Because I'm using WGPU via Rend3, I'd need my own version of Rend3, too.
Another alternative is to fork Rend3, rip out the connection to WGPU, and replace that with Vulkano. That would be a relatively clean and safe Rust solution. Rend3 has a well-designed, clean API, and that's worth retaining.
These are all ugly hacks. Better if transfer queues are implemented inside WGPU, where they belong.
Here's the proposed Bevy workaround for this problem: That's a plan to bypass WGPU and go directly from Bevy to Vulkan. Comment from the Bevy issue: "This is a bit hacky, and relying on globals in the form of static OnceLock-ed variables, but may be reasonable until wgpu supports multiple queues."
JMS55 commented: Background thread creates a command buffer from the pool and records a vkCmdCopyBuffer from staging to device local (it might be a good idea to load several assets at once, and use multiple copy commands per command buffer, otherwise you'll have a ton of submits and individual command buffers which is bad for performance, but I'm not sure how engines tend to structure this)
That raises a good question for implementation, regardless of where this is implemented - how expensive is submit? Expensive enough on transfer queues that minimizing submit operations is worth it?

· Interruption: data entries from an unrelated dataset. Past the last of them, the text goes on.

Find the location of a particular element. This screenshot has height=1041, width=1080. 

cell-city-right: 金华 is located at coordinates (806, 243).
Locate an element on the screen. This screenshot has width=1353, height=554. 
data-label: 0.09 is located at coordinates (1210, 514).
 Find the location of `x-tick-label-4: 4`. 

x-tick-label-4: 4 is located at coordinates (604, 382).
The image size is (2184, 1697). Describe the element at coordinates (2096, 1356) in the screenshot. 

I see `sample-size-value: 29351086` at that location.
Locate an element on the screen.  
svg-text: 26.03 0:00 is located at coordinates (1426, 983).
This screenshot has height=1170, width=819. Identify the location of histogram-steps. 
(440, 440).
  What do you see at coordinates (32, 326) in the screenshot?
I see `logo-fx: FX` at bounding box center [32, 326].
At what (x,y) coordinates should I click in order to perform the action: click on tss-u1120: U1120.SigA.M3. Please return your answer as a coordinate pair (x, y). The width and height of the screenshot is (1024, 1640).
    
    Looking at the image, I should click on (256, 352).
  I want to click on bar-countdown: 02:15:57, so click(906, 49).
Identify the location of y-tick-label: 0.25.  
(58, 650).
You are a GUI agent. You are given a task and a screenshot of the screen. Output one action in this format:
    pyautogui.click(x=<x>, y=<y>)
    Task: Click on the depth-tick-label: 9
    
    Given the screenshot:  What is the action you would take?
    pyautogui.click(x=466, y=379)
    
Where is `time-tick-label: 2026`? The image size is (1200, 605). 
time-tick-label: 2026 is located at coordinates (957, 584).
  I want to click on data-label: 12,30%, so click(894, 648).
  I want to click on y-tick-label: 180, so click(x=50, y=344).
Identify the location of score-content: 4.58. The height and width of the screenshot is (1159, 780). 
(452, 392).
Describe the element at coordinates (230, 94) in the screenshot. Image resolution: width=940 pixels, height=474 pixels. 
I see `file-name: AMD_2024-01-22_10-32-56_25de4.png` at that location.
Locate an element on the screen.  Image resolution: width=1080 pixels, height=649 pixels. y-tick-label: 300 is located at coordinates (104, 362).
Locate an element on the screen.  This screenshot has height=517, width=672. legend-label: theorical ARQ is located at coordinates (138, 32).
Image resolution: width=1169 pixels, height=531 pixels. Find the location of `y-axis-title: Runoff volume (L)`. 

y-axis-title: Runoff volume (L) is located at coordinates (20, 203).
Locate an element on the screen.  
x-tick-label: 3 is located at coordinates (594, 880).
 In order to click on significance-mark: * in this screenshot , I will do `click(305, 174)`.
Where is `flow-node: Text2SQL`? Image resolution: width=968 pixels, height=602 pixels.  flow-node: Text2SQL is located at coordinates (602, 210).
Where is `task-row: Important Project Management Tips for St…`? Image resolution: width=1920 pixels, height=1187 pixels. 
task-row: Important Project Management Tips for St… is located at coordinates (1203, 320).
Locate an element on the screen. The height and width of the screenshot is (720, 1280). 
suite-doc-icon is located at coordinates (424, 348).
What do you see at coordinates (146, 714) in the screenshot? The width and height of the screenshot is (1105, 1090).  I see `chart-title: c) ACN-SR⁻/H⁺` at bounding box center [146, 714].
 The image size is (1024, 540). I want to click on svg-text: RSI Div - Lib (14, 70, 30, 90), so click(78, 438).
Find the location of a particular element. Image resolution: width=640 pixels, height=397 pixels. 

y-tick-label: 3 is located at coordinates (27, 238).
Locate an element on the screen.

There are at least two ways to approach this:
Simple way:
- Application makes a request to put a texture into the GPU. Multiple threads may be making such requests concurrently.
- GPU Buffer is allocated for texture.
- Buffer is passed to transfer queue feeding thread (needed because one thread per command queue limit).
- Application thread is blocked waiting for completion.
- Transfer queue feeding thread submits everything on its queue to GPU as one Submit.
- Transfer queue feeding thread fences and waits for completion callbacks.
- On completion, application thread is unblocked and gets a fully loaded handle to the asset in the GPU.
This depends on Submit being reasonably fast compared to, say, loading a 1MB texture.
Complicated way
- Application makes a request to put a texture into the GPU. Multiple threads may be making such requests concurrently.
- GPU Buffer is allocated for texture.
- Buffer is passed to transfer queue feeding thread (needed because one thread per command queue limit).
- Application thread gets control back immediately, with WGPU's version of a future referencing a buffer not yet loaded into the GPU.
- Application thread is free to use its "handle" in a render request. WGPU interlocking (?) prevents use of the asset before it is loaded.
- Transfer queue feeding thread submits everything on its queue to GPU as one Submit.
- Transfer queue feeding thread fences and waits for completion callbacks.
- Completion callbacks are (somehow) fed to WGPU interlocking system.
This potentially has higher performance, especially for single-thread programs where the asset loading requests come from the same thread that does renders. Unclear if the added complexity is worth it.
I'd be fine with the simple approach, unless Submit is really slow.